• **ACTIVITY**: Please restate, word for word, the lines below that begin at the one with "315 (664, 1320)" and end at the one with "104 (514, 1093)". Leave out all other lines.
********************
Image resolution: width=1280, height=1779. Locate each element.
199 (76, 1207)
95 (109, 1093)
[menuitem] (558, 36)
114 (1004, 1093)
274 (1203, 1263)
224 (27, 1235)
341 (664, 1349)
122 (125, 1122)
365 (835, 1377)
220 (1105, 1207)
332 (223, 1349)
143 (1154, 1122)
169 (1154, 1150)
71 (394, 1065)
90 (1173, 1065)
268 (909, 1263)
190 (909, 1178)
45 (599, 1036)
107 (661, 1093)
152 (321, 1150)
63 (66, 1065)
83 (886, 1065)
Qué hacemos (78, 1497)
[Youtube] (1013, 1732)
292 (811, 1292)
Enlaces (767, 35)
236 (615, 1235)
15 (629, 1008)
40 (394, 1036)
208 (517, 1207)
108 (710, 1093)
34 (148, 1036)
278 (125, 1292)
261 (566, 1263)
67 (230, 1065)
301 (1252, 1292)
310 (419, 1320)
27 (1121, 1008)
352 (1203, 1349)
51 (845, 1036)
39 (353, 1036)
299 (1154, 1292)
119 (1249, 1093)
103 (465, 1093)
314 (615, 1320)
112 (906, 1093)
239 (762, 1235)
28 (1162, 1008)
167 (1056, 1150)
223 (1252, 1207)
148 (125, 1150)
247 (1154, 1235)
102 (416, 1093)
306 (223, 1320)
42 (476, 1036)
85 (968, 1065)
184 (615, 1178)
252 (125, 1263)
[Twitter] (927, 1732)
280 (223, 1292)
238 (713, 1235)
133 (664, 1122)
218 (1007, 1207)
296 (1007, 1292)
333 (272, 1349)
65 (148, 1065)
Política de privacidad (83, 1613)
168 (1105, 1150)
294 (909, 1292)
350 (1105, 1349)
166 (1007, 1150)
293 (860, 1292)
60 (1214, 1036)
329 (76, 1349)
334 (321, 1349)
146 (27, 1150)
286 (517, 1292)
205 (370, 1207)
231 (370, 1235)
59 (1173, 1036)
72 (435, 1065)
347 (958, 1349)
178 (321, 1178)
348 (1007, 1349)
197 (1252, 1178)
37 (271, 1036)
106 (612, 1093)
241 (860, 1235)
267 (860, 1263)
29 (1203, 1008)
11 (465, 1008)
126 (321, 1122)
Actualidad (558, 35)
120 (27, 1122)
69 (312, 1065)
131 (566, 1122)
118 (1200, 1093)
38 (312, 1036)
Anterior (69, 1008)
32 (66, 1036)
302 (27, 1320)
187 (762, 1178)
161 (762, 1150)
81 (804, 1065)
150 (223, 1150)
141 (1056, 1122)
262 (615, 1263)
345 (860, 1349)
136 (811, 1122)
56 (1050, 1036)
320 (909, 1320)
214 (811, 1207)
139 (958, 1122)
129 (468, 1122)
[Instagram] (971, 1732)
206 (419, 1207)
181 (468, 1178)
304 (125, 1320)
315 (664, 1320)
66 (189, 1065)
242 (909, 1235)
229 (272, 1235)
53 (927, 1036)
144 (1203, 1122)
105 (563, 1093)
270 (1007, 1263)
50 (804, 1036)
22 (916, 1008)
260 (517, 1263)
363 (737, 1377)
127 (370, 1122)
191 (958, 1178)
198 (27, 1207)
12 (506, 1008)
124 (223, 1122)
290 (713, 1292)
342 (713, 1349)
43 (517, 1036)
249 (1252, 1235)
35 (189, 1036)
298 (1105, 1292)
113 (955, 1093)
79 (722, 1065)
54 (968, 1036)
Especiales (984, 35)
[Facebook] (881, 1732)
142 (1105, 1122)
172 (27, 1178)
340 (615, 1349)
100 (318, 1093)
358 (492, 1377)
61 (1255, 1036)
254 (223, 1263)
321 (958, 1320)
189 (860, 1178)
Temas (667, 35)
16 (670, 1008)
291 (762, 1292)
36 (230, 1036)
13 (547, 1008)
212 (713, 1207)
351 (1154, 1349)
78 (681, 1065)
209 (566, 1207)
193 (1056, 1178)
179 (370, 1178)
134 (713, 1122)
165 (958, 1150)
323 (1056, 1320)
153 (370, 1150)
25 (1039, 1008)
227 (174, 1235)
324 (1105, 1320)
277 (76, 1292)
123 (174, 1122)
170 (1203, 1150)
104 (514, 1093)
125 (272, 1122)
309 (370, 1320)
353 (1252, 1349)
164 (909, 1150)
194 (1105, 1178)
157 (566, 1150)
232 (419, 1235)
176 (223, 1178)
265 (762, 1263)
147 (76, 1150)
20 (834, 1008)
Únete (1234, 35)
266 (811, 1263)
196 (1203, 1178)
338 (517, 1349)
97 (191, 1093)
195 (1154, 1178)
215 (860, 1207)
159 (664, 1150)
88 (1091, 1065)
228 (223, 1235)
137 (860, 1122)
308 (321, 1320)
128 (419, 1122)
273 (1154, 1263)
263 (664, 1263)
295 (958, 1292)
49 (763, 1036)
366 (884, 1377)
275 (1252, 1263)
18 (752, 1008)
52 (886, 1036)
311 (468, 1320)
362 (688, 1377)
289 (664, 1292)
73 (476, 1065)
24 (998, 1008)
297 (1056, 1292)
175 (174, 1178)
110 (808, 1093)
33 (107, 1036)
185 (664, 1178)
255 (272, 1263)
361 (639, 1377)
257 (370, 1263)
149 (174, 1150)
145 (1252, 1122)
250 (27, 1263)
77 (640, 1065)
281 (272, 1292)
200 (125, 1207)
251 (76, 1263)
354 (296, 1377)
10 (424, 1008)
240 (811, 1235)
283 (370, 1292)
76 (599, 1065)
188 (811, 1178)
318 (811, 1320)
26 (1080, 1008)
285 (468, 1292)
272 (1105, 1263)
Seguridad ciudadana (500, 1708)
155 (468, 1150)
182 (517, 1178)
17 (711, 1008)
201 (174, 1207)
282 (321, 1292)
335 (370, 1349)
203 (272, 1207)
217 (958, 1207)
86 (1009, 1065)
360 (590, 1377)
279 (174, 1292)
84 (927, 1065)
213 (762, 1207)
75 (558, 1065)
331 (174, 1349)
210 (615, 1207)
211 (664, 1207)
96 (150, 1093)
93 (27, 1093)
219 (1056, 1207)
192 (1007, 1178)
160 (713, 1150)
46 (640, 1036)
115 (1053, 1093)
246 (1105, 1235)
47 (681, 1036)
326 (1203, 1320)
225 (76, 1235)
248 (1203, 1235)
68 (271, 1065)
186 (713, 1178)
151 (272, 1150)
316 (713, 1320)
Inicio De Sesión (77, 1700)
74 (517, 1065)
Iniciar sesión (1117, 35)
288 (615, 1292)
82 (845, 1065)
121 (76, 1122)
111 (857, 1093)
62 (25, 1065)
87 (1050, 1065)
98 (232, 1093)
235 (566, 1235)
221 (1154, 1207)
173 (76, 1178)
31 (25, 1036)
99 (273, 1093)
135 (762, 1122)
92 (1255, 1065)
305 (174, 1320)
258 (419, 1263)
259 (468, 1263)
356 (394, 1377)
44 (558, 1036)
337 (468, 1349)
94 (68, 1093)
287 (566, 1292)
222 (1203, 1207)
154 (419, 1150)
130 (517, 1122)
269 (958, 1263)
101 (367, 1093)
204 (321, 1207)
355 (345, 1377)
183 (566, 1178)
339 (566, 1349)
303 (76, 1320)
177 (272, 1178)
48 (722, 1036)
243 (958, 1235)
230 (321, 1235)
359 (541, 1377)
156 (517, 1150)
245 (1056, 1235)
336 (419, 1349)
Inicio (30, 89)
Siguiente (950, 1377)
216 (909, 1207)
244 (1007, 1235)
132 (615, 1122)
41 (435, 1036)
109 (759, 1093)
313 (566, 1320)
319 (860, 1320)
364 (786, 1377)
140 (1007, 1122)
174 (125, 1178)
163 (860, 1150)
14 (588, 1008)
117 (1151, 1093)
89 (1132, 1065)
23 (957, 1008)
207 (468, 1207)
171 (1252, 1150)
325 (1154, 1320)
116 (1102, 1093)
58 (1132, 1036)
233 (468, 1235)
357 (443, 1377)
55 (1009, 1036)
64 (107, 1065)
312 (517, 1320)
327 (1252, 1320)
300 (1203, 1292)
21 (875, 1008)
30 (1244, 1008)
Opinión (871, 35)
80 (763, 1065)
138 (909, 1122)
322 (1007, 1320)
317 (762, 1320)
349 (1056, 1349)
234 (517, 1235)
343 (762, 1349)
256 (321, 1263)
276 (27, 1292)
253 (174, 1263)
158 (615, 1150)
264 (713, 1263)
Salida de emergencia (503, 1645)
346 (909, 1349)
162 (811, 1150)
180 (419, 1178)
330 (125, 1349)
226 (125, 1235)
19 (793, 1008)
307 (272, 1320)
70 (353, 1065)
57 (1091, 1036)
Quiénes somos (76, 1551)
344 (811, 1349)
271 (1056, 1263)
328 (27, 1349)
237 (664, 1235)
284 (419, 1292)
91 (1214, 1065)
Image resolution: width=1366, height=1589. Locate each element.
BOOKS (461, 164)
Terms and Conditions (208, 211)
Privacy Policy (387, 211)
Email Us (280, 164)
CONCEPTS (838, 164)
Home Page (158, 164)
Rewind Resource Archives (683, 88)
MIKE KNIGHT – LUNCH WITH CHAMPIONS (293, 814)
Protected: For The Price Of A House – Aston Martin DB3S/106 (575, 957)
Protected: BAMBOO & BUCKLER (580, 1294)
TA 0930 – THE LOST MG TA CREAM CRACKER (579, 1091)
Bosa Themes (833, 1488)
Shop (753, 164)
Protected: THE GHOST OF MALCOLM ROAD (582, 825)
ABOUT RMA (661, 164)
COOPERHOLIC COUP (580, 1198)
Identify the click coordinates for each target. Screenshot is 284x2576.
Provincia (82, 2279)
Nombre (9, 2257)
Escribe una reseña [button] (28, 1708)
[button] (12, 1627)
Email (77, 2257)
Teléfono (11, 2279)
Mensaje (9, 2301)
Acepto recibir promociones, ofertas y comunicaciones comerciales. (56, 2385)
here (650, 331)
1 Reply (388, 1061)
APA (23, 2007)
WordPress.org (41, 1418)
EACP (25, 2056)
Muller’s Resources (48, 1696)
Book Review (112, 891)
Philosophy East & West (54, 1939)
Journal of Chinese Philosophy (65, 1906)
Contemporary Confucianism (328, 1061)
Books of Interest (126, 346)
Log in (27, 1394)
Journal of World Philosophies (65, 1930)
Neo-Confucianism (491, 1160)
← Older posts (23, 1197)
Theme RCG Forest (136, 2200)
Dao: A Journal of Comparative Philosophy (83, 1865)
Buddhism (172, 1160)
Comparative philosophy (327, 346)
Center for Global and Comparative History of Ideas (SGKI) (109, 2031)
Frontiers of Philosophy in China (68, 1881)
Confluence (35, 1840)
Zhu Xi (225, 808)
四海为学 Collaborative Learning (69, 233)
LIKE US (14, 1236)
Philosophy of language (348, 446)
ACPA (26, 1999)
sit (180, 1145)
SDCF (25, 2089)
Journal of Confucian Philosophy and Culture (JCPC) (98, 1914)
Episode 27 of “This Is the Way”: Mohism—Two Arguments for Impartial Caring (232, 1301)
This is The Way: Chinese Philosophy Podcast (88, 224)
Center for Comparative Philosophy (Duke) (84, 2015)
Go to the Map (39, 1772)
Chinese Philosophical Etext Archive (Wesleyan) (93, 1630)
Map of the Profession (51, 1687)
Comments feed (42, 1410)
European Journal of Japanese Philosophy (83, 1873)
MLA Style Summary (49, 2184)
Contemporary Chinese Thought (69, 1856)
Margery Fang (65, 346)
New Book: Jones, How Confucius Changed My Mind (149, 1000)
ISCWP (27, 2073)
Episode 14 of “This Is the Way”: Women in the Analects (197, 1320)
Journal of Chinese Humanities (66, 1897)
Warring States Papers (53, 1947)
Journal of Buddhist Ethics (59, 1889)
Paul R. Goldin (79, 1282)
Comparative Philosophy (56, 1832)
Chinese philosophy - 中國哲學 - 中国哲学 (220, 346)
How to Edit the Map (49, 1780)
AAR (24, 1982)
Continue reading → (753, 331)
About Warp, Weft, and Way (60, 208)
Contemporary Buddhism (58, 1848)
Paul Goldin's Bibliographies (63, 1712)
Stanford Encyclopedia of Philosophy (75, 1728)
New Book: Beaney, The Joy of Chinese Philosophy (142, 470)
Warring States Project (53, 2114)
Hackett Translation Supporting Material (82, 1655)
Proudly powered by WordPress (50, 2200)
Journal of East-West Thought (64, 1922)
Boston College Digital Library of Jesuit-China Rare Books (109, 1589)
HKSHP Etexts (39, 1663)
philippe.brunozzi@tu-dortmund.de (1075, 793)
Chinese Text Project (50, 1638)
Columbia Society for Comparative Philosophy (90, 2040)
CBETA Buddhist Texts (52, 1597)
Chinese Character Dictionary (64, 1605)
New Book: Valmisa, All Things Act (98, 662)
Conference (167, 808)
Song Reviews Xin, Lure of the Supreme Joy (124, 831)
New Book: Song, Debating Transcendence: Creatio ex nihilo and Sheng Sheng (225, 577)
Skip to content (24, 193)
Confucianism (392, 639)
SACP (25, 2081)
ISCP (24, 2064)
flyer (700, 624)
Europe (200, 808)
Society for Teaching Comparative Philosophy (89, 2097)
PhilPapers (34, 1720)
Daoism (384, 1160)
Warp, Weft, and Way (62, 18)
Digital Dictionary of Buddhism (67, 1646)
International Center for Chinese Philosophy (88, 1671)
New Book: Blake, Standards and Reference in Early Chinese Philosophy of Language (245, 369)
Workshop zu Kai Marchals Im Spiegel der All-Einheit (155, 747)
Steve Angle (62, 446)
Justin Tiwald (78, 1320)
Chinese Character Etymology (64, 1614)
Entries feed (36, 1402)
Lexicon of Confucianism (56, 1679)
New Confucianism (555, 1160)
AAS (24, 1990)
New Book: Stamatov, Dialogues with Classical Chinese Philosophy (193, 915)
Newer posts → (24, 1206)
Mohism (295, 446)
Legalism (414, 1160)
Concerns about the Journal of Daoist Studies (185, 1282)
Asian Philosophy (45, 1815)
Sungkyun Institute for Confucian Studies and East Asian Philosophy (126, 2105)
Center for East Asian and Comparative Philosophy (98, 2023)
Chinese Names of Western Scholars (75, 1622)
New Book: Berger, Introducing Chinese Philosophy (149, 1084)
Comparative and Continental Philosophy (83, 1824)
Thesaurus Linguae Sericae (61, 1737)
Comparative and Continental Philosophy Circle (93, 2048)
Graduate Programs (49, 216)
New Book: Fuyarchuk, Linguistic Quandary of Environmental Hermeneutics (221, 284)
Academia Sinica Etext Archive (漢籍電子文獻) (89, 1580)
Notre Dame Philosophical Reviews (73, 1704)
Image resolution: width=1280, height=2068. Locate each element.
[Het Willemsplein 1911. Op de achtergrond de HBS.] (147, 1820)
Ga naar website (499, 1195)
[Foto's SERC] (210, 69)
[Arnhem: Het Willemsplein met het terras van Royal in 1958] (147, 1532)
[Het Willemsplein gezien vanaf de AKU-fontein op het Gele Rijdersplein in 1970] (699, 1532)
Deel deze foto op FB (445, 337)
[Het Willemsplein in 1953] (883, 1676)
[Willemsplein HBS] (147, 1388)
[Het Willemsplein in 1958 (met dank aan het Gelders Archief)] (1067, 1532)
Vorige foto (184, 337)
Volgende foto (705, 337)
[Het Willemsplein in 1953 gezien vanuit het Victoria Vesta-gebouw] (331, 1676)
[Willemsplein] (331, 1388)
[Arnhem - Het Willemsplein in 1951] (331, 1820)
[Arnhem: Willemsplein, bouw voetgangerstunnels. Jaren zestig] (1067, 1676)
********************
• **WRITTEN RESPONSE**:
315 (664, 1320)
66 (189, 1065)
242 (909, 1235)
229 (272, 1235)
53 (927, 1036)
144 (1203, 1122)
105 (563, 1093)
270 (1007, 1263)
50 (804, 1036)
22 (916, 1008)
260 (517, 1263)
363 (737, 1377)
127 (370, 1122)
191 (958, 1178)
198 (27, 1207)
12 (506, 1008)
124 (223, 1122)
290 (713, 1292)
342 (713, 1349)
43 (517, 1036)
249 (1252, 1235)
35 (189, 1036)
298 (1105, 1292)
113 (955, 1093)
79 (722, 1065)
54 (968, 1036)
Especiales (984, 35)
[Facebook] (881, 1732)
142 (1105, 1122)
172 (27, 1178)
340 (615, 1349)
100 (318, 1093)
358 (492, 1377)
61 (1255, 1036)
254 (223, 1263)
321 (958, 1320)
189 (860, 1178)
Temas (667, 35)
16 (670, 1008)
291 (762, 1292)
36 (230, 1036)
13 (547, 1008)
212 (713, 1207)
351 (1154, 1349)
78 (681, 1065)
209 (566, 1207)
193 (1056, 1178)
179 (370, 1178)
134 (713, 1122)
165 (958, 1150)
323 (1056, 1320)
153 (370, 1150)
25 (1039, 1008)
227 (174, 1235)
324 (1105, 1320)
277 (76, 1292)
123 (174, 1122)
170 (1203, 1150)
104 (514, 1093)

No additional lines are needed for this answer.